Exercise brief
Reproduce the following material exactly, including every line.

Records
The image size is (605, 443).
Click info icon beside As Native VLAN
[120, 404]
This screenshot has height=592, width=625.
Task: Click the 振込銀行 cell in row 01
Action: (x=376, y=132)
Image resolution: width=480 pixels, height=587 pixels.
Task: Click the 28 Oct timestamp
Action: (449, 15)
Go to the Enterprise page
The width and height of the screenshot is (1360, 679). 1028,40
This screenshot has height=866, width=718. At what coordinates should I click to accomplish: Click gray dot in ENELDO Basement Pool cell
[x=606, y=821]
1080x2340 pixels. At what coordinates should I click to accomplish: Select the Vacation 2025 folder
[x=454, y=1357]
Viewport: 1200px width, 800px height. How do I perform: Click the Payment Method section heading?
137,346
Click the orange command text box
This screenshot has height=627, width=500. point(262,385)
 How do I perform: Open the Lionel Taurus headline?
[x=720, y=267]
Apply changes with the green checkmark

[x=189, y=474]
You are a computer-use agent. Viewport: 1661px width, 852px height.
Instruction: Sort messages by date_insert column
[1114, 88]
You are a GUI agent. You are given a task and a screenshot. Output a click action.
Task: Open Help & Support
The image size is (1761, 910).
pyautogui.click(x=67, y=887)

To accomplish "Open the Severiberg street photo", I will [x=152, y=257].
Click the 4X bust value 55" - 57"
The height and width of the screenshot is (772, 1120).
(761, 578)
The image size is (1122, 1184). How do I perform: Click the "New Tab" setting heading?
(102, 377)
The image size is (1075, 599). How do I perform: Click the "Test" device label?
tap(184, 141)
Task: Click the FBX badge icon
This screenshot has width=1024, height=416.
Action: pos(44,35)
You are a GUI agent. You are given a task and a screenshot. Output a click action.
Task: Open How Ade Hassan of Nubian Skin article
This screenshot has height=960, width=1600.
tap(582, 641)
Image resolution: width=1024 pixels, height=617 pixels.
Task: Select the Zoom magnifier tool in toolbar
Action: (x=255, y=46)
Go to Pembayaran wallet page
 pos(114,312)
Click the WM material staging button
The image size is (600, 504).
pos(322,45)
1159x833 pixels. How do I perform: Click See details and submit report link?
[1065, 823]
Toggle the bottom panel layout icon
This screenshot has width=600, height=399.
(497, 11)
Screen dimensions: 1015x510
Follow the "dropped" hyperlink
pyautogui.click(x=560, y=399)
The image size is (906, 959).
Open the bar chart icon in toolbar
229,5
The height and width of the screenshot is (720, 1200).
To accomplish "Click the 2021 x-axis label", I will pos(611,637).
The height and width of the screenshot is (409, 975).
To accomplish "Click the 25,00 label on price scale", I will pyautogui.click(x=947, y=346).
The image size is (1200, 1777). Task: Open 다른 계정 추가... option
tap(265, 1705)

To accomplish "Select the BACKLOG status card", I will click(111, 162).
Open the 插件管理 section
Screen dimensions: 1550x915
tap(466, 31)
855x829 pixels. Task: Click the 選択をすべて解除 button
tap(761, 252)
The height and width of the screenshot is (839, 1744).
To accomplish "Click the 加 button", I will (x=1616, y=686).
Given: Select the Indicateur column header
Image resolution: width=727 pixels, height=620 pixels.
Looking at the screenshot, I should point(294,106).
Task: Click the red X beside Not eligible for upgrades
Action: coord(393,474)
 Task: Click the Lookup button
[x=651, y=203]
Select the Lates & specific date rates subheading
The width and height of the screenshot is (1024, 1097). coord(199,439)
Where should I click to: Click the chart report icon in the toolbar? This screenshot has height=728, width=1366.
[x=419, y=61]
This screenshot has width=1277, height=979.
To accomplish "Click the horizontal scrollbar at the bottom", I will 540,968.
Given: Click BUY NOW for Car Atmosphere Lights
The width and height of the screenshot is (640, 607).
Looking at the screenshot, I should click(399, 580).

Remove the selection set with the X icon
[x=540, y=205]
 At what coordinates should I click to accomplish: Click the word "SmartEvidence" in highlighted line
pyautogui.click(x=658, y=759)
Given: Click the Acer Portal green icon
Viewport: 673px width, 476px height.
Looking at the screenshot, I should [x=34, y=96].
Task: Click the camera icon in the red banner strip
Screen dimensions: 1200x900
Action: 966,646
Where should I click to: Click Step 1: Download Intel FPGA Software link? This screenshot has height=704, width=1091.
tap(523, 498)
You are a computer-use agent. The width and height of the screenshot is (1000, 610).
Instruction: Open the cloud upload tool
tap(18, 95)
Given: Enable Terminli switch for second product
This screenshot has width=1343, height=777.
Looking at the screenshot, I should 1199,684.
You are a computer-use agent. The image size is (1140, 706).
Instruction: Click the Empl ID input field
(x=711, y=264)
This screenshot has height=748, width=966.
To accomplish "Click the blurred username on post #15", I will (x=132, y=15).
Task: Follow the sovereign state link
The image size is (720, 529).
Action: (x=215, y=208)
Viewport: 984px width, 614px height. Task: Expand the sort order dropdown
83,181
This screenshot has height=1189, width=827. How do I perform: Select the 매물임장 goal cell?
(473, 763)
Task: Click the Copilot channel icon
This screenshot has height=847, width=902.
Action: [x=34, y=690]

Response area
The image size is (605, 443).
Click info icon beside As Native VLAN
[120, 404]
This screenshot has height=592, width=625.
Task: Click the 振込銀行 cell in row 01
Action: (x=376, y=132)
Image resolution: width=480 pixels, height=587 pixels.
Task: Click the 28 Oct timestamp
Action: (449, 15)
Go to the Enterprise page
The width and height of the screenshot is (1360, 679). 1028,40
This screenshot has height=866, width=718. At what coordinates should I click to accomplish: Click gray dot in ENELDO Basement Pool cell
[x=606, y=821]
1080x2340 pixels. At what coordinates should I click to accomplish: Select the Vacation 2025 folder
[x=454, y=1357]
Viewport: 1200px width, 800px height. How do I perform: Click the Payment Method section heading?
137,346
Click the orange command text box
This screenshot has height=627, width=500. point(262,385)
 How do I perform: Open the Lionel Taurus headline?
[x=720, y=267]
Apply changes with the green checkmark

[x=189, y=474]
You are a computer-use agent. Viewport: 1661px width, 852px height.
Instruction: Sort messages by date_insert column
[1114, 88]
You are a GUI agent. You are given a task and a screenshot. Output a click action.
Task: Open Help & Support
The image size is (1761, 910).
pyautogui.click(x=67, y=887)

To accomplish "Open the Severiberg street photo", I will [x=152, y=257].
Click the 4X bust value 55" - 57"
The height and width of the screenshot is (772, 1120).
(761, 578)
The image size is (1122, 1184). How do I perform: Click the "New Tab" setting heading?
(102, 377)
The image size is (1075, 599). How do I perform: Click the "Test" device label?
tap(184, 141)
Task: Click the FBX badge icon
This screenshot has width=1024, height=416.
Action: pos(44,35)
You are a GUI agent. You are given a task and a screenshot. Output a click action.
Task: Open How Ade Hassan of Nubian Skin article
This screenshot has height=960, width=1600.
tap(582, 641)
Image resolution: width=1024 pixels, height=617 pixels.
Task: Select the Zoom magnifier tool in toolbar
Action: (x=255, y=46)
Go to Pembayaran wallet page
 pos(114,312)
Click the WM material staging button
The image size is (600, 504).
pos(322,45)
1159x833 pixels. How do I perform: Click See details and submit report link?
[1065, 823]
Toggle the bottom panel layout icon
This screenshot has width=600, height=399.
(497, 11)
Screen dimensions: 1015x510
Follow the "dropped" hyperlink
pyautogui.click(x=560, y=399)
The image size is (906, 959).
Open the bar chart icon in toolbar
229,5
The height and width of the screenshot is (720, 1200).
To accomplish "Click the 2021 x-axis label", I will pos(611,637).
The height and width of the screenshot is (409, 975).
To accomplish "Click the 25,00 label on price scale", I will pyautogui.click(x=947, y=346).
The image size is (1200, 1777). Task: Open 다른 계정 추가... option
tap(265, 1705)

To accomplish "Select the BACKLOG status card", I will click(111, 162).
Open the 插件管理 section
Screen dimensions: 1550x915
tap(466, 31)
855x829 pixels. Task: Click the 選択をすべて解除 button
tap(761, 252)
The height and width of the screenshot is (839, 1744).
To accomplish "Click the 加 button", I will (x=1616, y=686).
Given: Select the Indicateur column header
Image resolution: width=727 pixels, height=620 pixels.
Looking at the screenshot, I should point(294,106).
Task: Click the red X beside Not eligible for upgrades
Action: coord(393,474)
 Task: Click the Lookup button
[x=651, y=203]
Select the Lates & specific date rates subheading
The width and height of the screenshot is (1024, 1097). coord(199,439)
Where should I click to: Click the chart report icon in the toolbar? This screenshot has height=728, width=1366.
[x=419, y=61]
This screenshot has width=1277, height=979.
To accomplish "Click the horizontal scrollbar at the bottom", I will 540,968.
Given: Click BUY NOW for Car Atmosphere Lights
The width and height of the screenshot is (640, 607).
Looking at the screenshot, I should click(399, 580).

Remove the selection set with the X icon
[x=540, y=205]
 At what coordinates should I click to accomplish: Click the word "SmartEvidence" in highlighted line
pyautogui.click(x=658, y=759)
Given: Click the Acer Portal green icon
Viewport: 673px width, 476px height.
Looking at the screenshot, I should [x=34, y=96].
Task: Click the camera icon in the red banner strip
Screen dimensions: 1200x900
Action: 966,646
Where should I click to: Click Step 1: Download Intel FPGA Software link? This screenshot has height=704, width=1091.
tap(523, 498)
You are a computer-use agent. The width and height of the screenshot is (1000, 610).
Instruction: Open the cloud upload tool
tap(18, 95)
Given: Enable Terminli switch for second product
This screenshot has width=1343, height=777.
Looking at the screenshot, I should 1199,684.
You are a computer-use agent. The image size is (1140, 706).
Instruction: Click the Empl ID input field
(x=711, y=264)
This screenshot has height=748, width=966.
To accomplish "Click the blurred username on post #15", I will (x=132, y=15).
Task: Follow the sovereign state link
The image size is (720, 529).
Action: (x=215, y=208)
Viewport: 984px width, 614px height. Task: Expand the sort order dropdown
83,181
This screenshot has height=1189, width=827. How do I perform: Select the 매물임장 goal cell?
(473, 763)
Task: Click the Copilot channel icon
This screenshot has height=847, width=902.
Action: [x=34, y=690]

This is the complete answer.